課題内容: 使徒継承を扱った原文抜粋で「地上に写す」とされている教会の呼び名について、教会を形容する語をすべて順に抜き出してください。

原文抜粋:
::::::::::
その正統な歴史的根拠とは、主イエス・キリストによる直接の任命委託として、教会の宣教を委ねられた、それが12使徒であり、その使徒たちが一致した教会的権威に基づいて、パウロを使徒として任職して、異邦人宣教に遣わしたことです。このように直接に使徒から使徒へ、歴史的客観性をもつって按手によって任職されるという形で、使徒としての務めは確立されました。現代でも監督制度を堅持する教会においては、この按手は二度と修正できない決定的な力と意味を担います。いわば、「一つの、聖なる、公同の(カトリック)、使徒的教会」を地上に写す重要な根拠となっています。この正統な按手と任職を受けたのだから、真の教会がここに受け継がれている、と言うことになります。それは人間による哲学や倫理を超えた「神の客観的事実」となります。プロテスタントでも、この本質は非常に微妙ですが、監督制度を教会の根幹とする聖公会、メソジスト教会でも同じようです。こうした歴史的に直接に使徒から使徒に至る「使徒継承」の上に、歴史的教会としての客観的で実証的な根拠がある、と考えるようです。
::::::::::
提供データ:
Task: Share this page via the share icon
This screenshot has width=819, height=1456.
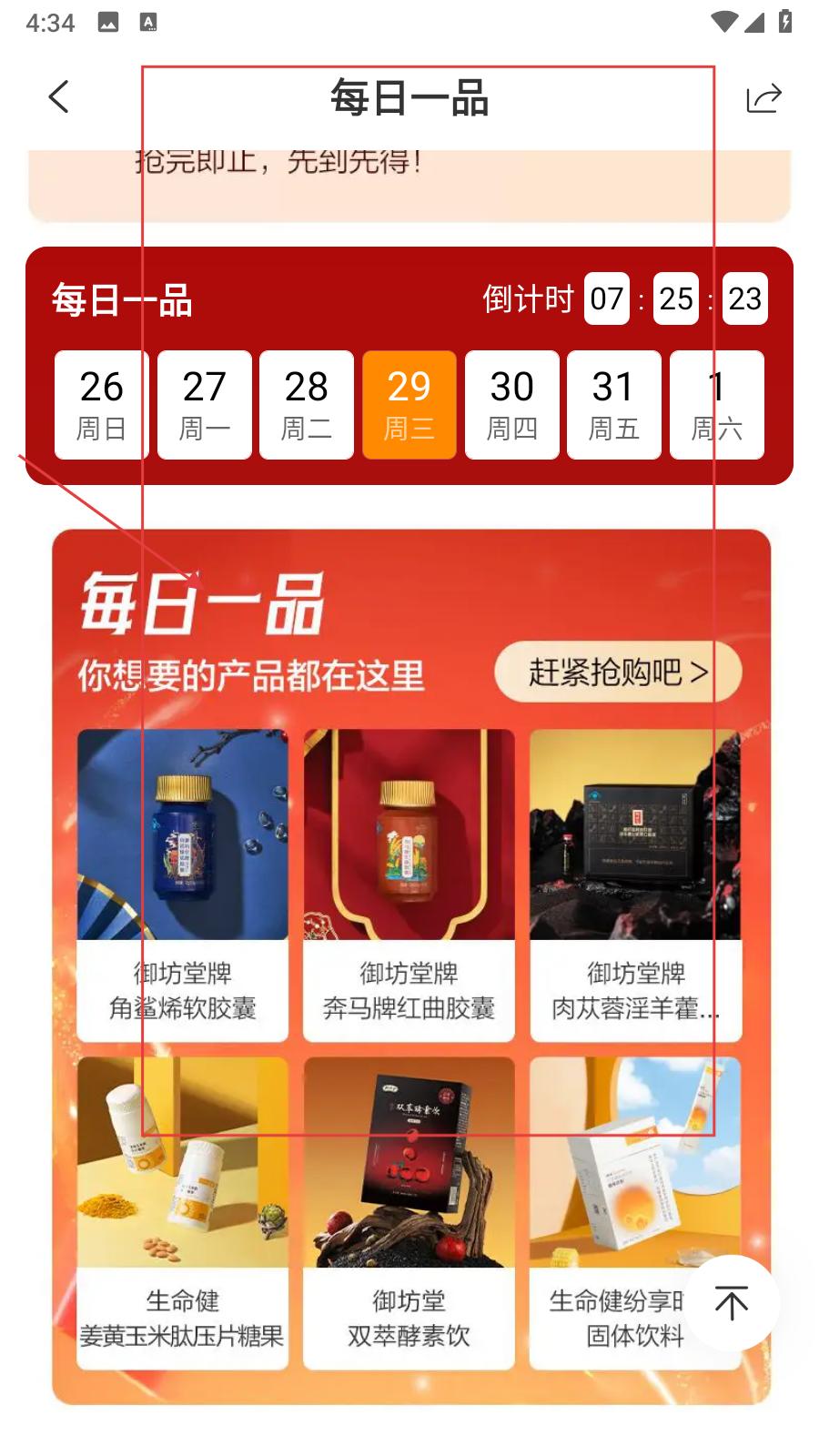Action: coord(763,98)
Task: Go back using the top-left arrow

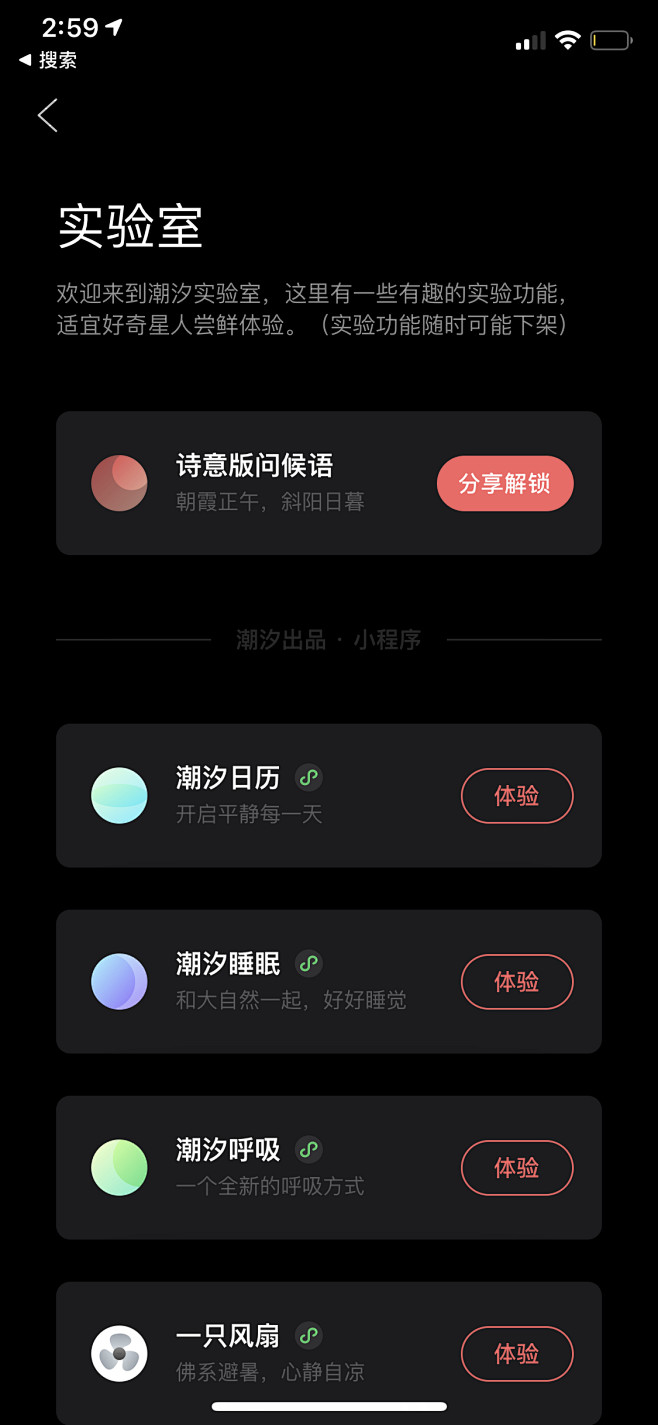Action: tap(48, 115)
::::::::::
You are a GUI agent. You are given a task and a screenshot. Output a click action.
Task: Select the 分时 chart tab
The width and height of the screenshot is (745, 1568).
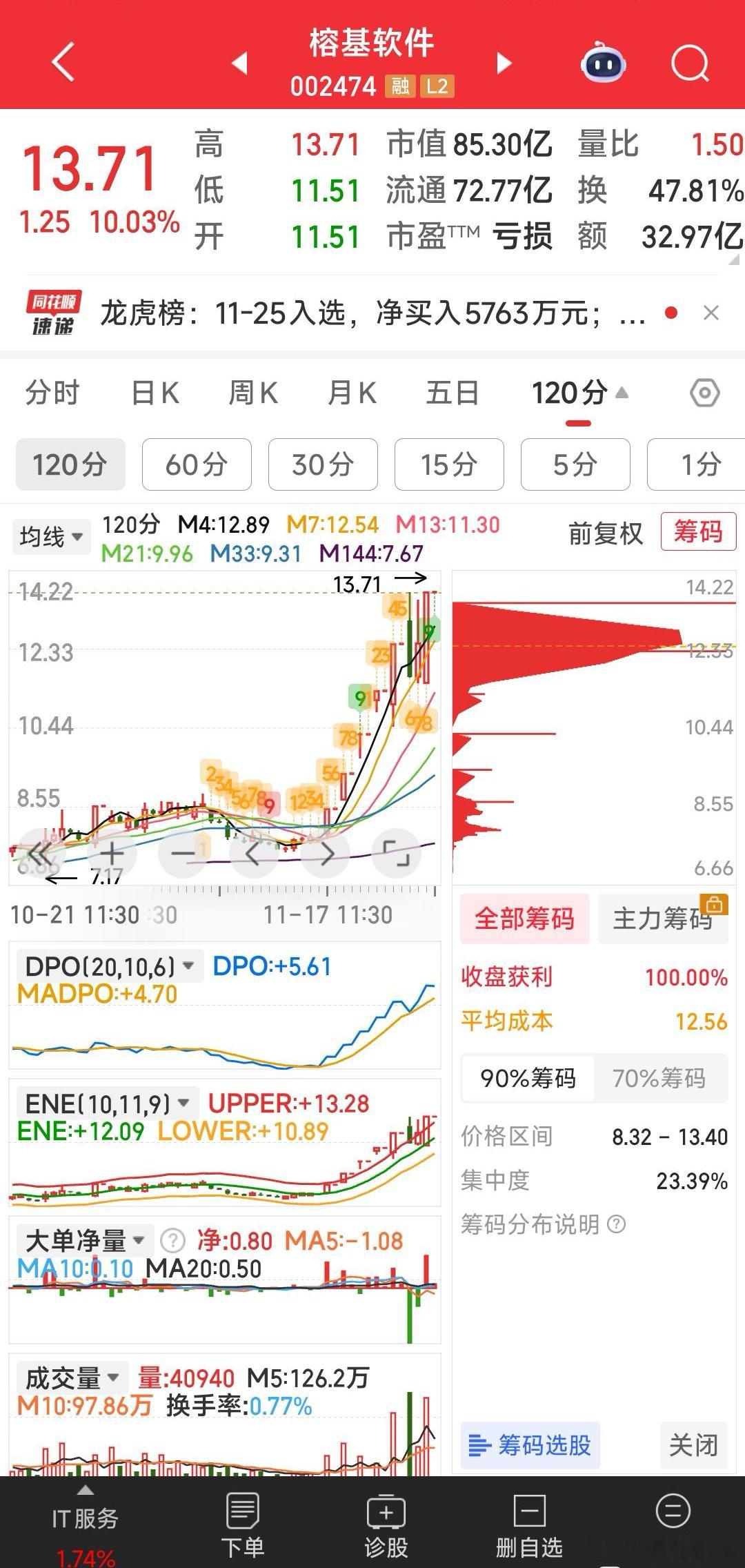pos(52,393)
::::::::::
回答:
一つの
聖なる
公同の(カトリック)
使徒的